___ Texte extrait
Aux Rencontres Photo d’Arles, on « se remémore des souvenirs »

La photographie est « magique » pour réveiller les souvenirs. Pour la première fois, les Rencontres d’Arles mettent en place des visites dédiées aux personnes atteintes de la maladie d’Alzheimer et à leurs aidants, une forme de « muséothérapie » qui se développe en France.

« Prendre soin de soi et de sa maladie ne passe pas forcément par des médicaments. Surtout dans cette maladie où il n’existe pas de traitement. Mais on peut prendre soin du lien social », explique Faustine Viailly, psychologue spécialisée en gérontologie.

Elle voit régulièrement des malades qui n’osent plus aller à la chorale de peur d’oublier les paroles des chants et des proches qui ont peur de les laisser sortir. D’où l’intérêt pour elle de mettre en place ces visites encadrées, car “plus c’est adapté, plus on osera y aller”.

Les visites sont parfois raccourcies à quelques œuvres seulement, la déambulation en groupe permet d’éviter que certains ne se perdent et le médiateur n’hésite pas à marquer les silences, mais une règle prévaut : surtout, pas d’infantilisation !

Ce matin-là, c’est Adrien Julliard, artiste plasticien de 28 ans, qui assurait la médiation culturelle pour “Wagon-bar”, l’une des nombreuses expositions de la 55e édition de ce festival de photographie, l’un des plus réputés au monde, qui se tient jusqu’au 29 septembre dans le sud-est de la France.

Il retrace l’histoire du repas ferroviaire. Un sujet de niche mais qui fait remonter les images, les odeurs et les sons que chacun emporte de ses voyages en train. Comme Jean qui se met à parler spontanément d’un récent voyage avec la compagnie espagnole Renfe, partageant sa surprise d’avoir vu le chariot-bar passer encore dans les wagons.
______
___ Données fournies
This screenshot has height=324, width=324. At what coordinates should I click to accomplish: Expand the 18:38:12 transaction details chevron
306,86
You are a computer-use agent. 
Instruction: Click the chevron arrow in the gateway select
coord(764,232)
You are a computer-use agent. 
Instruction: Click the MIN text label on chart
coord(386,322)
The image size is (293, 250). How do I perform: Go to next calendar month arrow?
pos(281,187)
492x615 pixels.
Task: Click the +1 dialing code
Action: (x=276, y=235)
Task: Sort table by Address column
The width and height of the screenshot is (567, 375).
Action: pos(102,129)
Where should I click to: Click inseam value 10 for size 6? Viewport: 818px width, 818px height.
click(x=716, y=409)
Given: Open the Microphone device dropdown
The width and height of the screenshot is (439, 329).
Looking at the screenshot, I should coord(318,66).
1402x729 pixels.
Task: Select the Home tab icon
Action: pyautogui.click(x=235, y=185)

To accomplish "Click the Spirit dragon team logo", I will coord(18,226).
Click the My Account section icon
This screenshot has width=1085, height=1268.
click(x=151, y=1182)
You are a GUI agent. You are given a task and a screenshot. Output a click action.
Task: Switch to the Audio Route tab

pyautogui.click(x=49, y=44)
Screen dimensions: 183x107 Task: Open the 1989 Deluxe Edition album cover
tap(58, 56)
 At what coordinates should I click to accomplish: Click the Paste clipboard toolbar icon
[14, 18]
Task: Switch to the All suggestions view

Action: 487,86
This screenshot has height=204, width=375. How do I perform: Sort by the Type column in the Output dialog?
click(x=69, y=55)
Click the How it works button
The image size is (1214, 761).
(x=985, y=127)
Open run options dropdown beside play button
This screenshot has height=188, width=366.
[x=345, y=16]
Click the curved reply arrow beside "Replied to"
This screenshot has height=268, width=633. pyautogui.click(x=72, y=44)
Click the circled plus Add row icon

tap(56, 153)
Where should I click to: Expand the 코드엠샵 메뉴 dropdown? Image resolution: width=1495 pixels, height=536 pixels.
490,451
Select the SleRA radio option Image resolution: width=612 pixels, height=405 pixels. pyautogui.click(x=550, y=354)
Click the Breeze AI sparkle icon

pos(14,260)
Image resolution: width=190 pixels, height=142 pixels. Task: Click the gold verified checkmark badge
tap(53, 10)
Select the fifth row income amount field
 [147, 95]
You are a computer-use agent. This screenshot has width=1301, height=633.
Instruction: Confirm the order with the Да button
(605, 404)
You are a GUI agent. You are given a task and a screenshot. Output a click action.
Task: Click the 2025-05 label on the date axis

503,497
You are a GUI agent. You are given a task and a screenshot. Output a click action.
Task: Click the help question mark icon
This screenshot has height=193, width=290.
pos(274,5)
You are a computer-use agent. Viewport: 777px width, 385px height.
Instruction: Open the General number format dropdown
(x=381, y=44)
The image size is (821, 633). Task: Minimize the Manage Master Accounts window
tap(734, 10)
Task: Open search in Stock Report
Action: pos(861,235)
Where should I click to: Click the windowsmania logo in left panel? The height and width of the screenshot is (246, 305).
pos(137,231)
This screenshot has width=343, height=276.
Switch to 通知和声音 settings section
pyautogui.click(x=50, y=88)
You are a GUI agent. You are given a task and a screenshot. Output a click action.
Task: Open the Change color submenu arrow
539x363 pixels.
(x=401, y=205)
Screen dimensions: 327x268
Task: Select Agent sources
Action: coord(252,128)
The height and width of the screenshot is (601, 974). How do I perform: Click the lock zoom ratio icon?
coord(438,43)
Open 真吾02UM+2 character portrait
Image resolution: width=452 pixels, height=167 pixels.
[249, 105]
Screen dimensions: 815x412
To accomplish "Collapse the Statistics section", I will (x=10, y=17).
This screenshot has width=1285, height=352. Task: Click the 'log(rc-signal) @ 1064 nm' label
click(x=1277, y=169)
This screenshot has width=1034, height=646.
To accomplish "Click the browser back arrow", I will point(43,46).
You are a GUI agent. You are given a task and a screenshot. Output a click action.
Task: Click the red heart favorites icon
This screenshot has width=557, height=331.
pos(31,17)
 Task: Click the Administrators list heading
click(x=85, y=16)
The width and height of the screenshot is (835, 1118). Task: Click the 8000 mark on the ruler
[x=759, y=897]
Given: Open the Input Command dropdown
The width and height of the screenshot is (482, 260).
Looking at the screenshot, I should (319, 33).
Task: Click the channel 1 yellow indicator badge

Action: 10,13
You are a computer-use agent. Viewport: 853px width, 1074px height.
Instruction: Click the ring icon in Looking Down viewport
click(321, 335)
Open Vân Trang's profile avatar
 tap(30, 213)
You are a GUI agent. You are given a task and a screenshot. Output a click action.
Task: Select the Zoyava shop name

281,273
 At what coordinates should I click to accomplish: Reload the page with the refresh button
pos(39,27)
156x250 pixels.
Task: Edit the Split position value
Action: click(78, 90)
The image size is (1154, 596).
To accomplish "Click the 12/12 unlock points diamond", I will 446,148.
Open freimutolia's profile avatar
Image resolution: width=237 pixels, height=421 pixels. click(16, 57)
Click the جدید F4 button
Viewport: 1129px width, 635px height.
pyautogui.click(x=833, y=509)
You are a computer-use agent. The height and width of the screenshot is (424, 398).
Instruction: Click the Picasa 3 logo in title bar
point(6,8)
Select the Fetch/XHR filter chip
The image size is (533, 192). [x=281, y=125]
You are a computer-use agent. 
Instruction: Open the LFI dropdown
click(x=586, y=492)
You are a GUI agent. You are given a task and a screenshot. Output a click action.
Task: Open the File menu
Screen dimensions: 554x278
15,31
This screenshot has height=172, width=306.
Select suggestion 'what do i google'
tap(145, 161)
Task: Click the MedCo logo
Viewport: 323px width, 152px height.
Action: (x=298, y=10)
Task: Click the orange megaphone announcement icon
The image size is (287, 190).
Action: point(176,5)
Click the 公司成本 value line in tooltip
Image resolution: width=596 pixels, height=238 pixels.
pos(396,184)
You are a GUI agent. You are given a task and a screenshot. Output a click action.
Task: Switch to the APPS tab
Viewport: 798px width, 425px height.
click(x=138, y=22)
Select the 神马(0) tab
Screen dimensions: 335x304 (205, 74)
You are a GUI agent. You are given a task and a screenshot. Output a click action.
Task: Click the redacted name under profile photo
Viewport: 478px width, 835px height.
______
Consigne de travail:
Poursuivez le texte sur les visites des Rencontres d'Arles destinées aux personnes atteintes de la maladie d'Alzheimer, à la suite de sa dernière phrase. Ces données n'interviennent en rien dans ce qui est demandé.

Réponse attendue:
La photo “est magique”, sourit Nicole Guenser, vice-présidente de l’association France Alzheimer des Bouches-du-Rhône, partenaire de cette initiative baptisée “Instant Sensibilités”.

Avec la maladie d’Alzheimer, la mémoire immédiate disparaît, «on ne peut rien y faire» mais on peut «travailler sur la mémoire ancienne», seule façon de communiquer dans les familles, précise Nicole.

« Voir une photographie permet d’évoquer des souvenirs, sans même avoir besoin de penser à l’image », ajoute Aurélie de Lanlay, directrice adjointe du festival.

L’enjeu “n’est pas seulement la mémoire visuelle, mais aussi le toucher et le goût, pour reparler des souvenirs, partager un moment d’échange” et permettre aussi un temps “d’apaisement” pour l’aidant qui est souvent en état d’épuisement, ajoute-t-elle.

D’ailleurs, ce jour-là, certains couples se sont désistés à la dernière minute. Trop fatigués, trop de rendez-vous à gérer.

– Un calisson, éveil des émotions –

Mais pour Jean et sa femme Anne, septuagénaires venus spécialement de Marseille, cet atelier-visite était « à la fois ludique et intéressant ». Comme lorsqu’il fallait mimer des photos pour les faire deviner au groupe. Ou encore déguster certains produits – calisson, cachou, sirop de violette, chips de légumes anciens – et y associer une émotion, puis lier tout ça à l’une des photos présélectionnées du festival.

Comme cette image d’un baiser qu’un des participants a associé aux chips parce que “c’est croquant”, un autre au cachou, pour avoir une haleine fraîche avant d’embrasser.

« Pour moi, c’était important de jouer sur la synesthésie, car une image peut avoir un son, un goût » et « c’est intéressant de stimuler la mémoire à travers tous les domaines possibles », explique Adrien Julliard.

“C’est ce moment d’éveil des émotions, des sens, qui est merveilleux. Et on entend très souvent nos soignants dire : +waouh, quel beau moment, ça faisait longtemps qu’on n’avait pas vu ça comme ça+”, confie Nathalie Martin, déléguée générale de la Fondation Swiss Life qui finance ce type d’actions depuis une quinzaine d’années.

En France, le musée La Piscine de Roubaix a été pionnier et de nombreux grands musées ont depuis suivi l’exemple.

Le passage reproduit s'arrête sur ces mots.